今日,大小姐没来找麻烦,人生地不熟的江宴反倒空落落的无事可做。
她这间屋子靠着水池洗澡倒是方便,自己去隔壁提水回来,便能洗洗身子,洗洗头。
托大小姐的福,如今她也过上了饭来张口衣来伸手的日子,这一整天除了吃饭就是赏花,便再无其它事情要做,这让一向忙惯了的江宴浑身难受。
到了夜里,她翻来覆去的睡不着觉,忽然脑子里“叮咚”一响,一个大大的彩色虚屏呈现在她眼前,她惊的坐起身子,抬手就要去触碰那泛着光的虚屏。
屏幕没有实体,她什么都触碰不到。
江宴忍住砰砰砰的心跳,做贼一样左右瞧瞧,发现没人因为这道亮光注意这里,才开始仔细的观察这个东西。
大概一米长的横屏,上面正是她熟悉的直播模式,却不是她原本的账号。
画面是她此刻的状态,江宴这才看清了自己的脸。
是一张清透而干净的脸,与本人性格完全相反的一张脸,江宴从前能吃上主播这碗饭,她那张脸占了主要功劳。
原主这容貌与她五分相似,三分更胜,外加两分年轻,她一个二十五岁的灵魂直接换了十七的皮囊,这算是穿越的福利吗?
满是胶原蛋白的肌肤如玉盘一般光滑,柔和的剑眉,配上一双无辜的杏眸,水灵灵的干净又灵动。
鼻梁纤细高挺,唇红齿白带着俏生生的文艺感,扑面而来的青春模样像夏季的微风一般叫人舒服。

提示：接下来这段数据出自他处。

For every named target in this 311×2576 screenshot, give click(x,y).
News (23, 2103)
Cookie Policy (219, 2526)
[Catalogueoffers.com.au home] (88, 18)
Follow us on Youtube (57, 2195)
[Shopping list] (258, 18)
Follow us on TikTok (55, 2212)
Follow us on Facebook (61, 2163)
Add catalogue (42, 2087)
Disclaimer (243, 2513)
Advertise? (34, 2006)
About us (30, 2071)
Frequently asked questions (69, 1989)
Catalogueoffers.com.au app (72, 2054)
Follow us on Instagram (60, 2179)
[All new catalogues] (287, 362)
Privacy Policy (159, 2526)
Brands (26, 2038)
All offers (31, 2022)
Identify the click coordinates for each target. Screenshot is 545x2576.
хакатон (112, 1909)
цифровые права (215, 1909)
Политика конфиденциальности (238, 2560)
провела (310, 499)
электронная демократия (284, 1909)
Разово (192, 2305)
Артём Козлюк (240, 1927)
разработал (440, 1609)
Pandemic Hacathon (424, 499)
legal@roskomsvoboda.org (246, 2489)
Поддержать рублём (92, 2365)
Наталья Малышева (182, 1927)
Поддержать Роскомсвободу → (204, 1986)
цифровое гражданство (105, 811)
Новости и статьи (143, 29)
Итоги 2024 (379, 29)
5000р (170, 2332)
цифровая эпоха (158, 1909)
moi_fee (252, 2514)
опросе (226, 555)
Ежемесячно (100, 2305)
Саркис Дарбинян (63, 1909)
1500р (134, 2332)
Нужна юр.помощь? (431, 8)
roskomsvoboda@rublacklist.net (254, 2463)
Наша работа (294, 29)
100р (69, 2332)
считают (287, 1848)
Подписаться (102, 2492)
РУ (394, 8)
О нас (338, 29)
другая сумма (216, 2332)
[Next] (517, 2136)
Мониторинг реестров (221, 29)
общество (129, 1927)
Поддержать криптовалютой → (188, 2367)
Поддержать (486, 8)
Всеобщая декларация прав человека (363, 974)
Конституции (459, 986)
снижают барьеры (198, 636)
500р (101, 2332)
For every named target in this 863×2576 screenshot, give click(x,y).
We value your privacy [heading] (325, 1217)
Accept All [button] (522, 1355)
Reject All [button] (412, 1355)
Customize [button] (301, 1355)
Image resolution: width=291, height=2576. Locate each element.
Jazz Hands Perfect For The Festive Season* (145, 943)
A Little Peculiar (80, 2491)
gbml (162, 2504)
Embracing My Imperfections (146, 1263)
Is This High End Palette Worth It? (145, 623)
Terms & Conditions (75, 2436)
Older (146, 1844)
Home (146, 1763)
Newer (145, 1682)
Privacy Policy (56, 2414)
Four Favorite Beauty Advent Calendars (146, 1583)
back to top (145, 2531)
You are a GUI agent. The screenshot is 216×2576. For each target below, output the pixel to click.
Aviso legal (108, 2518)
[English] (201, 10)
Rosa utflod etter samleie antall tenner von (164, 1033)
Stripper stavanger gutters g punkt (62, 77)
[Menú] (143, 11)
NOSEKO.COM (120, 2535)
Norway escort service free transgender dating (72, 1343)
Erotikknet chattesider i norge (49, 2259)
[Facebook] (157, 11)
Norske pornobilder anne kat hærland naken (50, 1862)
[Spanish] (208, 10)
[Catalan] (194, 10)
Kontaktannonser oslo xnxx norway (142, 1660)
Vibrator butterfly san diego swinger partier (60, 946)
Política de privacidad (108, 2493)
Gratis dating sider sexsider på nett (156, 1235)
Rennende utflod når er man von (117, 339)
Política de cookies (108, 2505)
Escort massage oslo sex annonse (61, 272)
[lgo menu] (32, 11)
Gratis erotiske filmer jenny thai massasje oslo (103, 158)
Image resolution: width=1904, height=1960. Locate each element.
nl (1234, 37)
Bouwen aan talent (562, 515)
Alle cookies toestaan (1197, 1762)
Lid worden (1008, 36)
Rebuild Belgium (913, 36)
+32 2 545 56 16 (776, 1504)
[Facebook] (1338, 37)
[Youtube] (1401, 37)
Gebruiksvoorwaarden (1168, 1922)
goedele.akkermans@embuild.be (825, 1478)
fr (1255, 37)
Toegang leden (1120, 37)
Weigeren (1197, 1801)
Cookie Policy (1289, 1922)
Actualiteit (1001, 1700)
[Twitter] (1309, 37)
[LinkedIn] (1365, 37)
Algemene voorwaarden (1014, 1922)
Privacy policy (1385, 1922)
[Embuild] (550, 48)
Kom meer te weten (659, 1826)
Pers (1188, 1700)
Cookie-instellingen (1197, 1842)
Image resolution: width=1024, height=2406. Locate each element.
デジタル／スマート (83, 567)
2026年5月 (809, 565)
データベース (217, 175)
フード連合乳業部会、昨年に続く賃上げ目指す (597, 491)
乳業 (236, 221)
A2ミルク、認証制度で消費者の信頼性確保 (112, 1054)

原主就是顶着这张脸,去与狐朋狗友逛花楼的?也不知道挣没挣到银子,江宴嗤笑了一下。
她无法想象这么一张清纯的脸,是怎么让自己的花名传遍大街小巷的,真是暴殄天物。
不过眼下不是研究脸的时候,眼前这东西像是改良后的直播系统,只是都半天了却没进来一个粉丝,若说她以后要靠这个东西吃饭总的想办法将它激活。
无奈,她试了好几种方法,屏幕依旧是没有任何变化,只有她一个人的自导自演。
哎,就算是给的福利,也要带说明书啊,让她自己去猜得到何年。江宴研究半晌,那东西还是跟死的一样,江宴的心也从一开始的激动变成了躺平。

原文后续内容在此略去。